### YOUR OBJECTIVE
Rewrite the material from the line with "Click the home breadcrumb icon" through the end, changing "breadcrumb" to "path bar" and keeping everything else the same. Leave the pictures out.

### EXERCISE MATERIAL
[BEGIN]
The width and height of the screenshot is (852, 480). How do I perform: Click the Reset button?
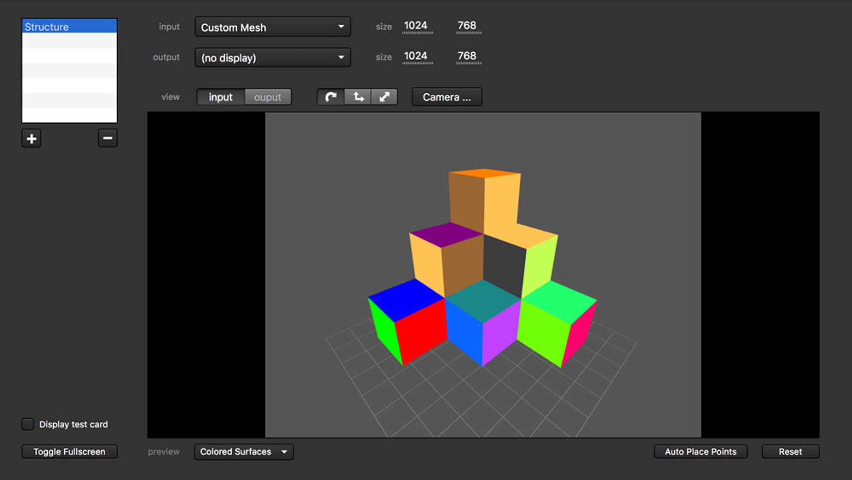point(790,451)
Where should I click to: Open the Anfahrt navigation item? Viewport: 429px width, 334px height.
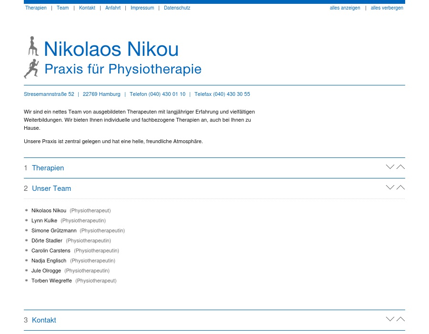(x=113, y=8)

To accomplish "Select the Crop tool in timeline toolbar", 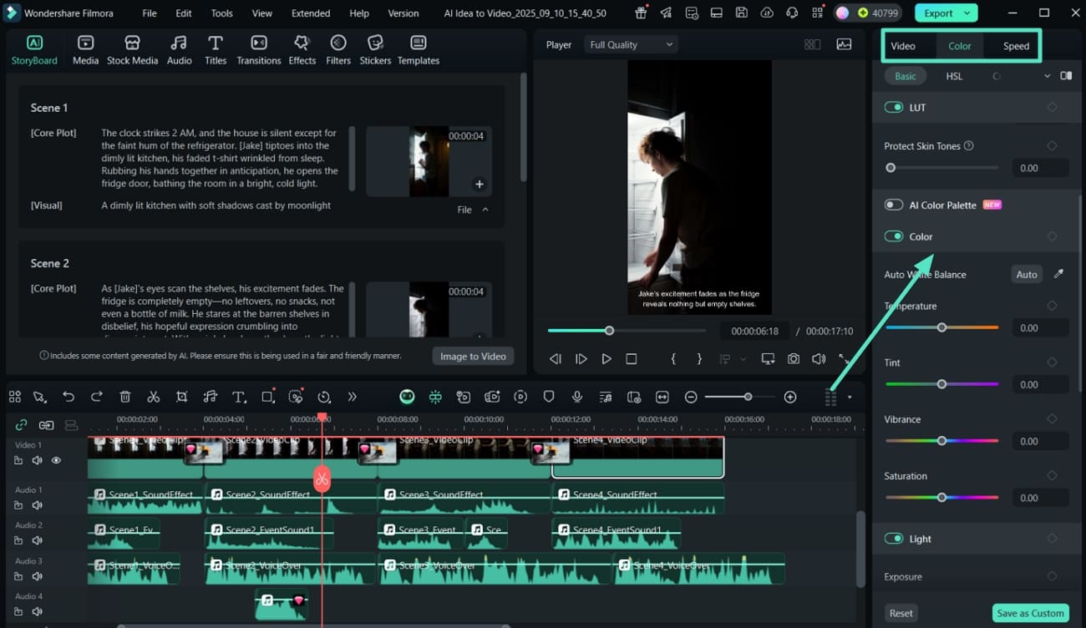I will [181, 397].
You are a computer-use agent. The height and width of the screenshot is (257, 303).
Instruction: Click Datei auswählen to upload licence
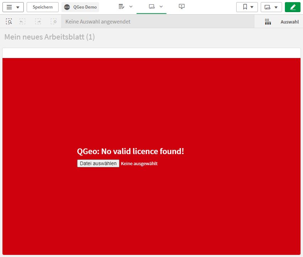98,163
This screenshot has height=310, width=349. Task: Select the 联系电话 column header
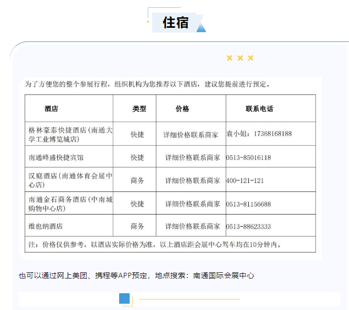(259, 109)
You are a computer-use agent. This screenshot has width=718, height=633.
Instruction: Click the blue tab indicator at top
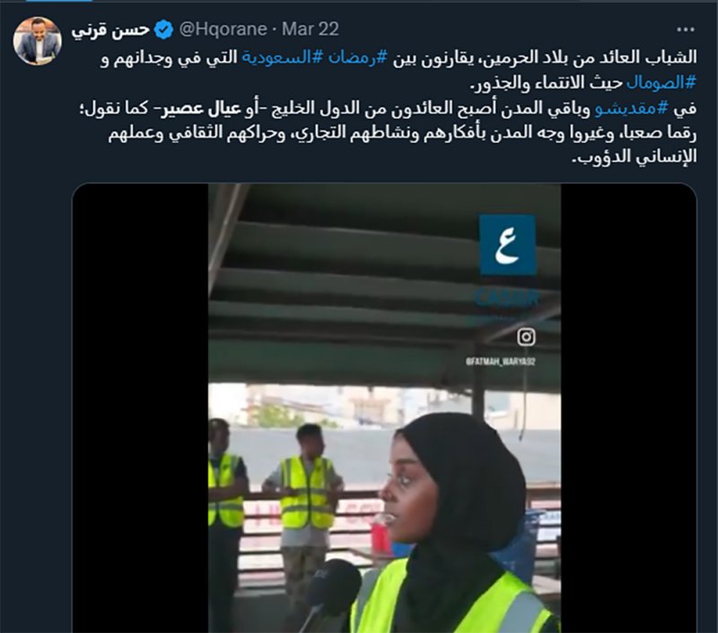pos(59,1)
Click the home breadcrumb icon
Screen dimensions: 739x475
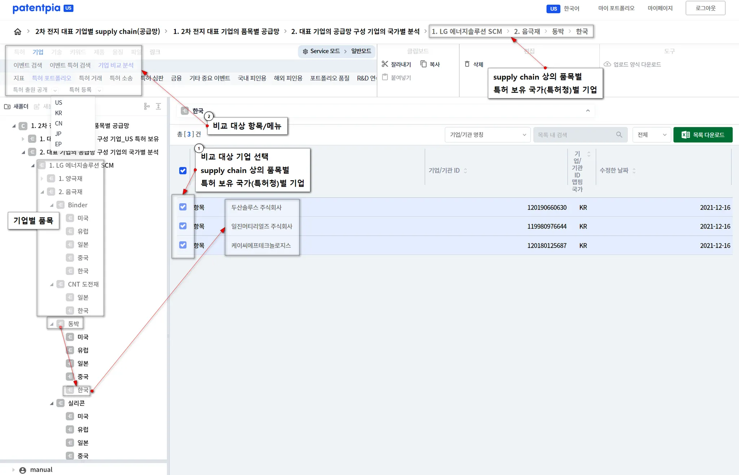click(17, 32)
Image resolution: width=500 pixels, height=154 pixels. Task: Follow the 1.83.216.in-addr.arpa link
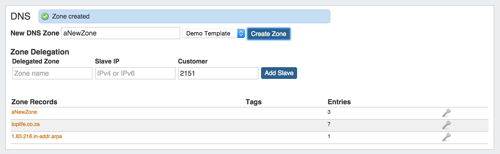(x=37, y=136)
[END]
### OUTPUT BELOW
Click the home path bar icon
Screen dimensions: 739x475
click(17, 32)
Image resolution: width=500 pixels, height=154 pixels. Task: Follow the 1.83.216.in-addr.arpa link
(x=37, y=136)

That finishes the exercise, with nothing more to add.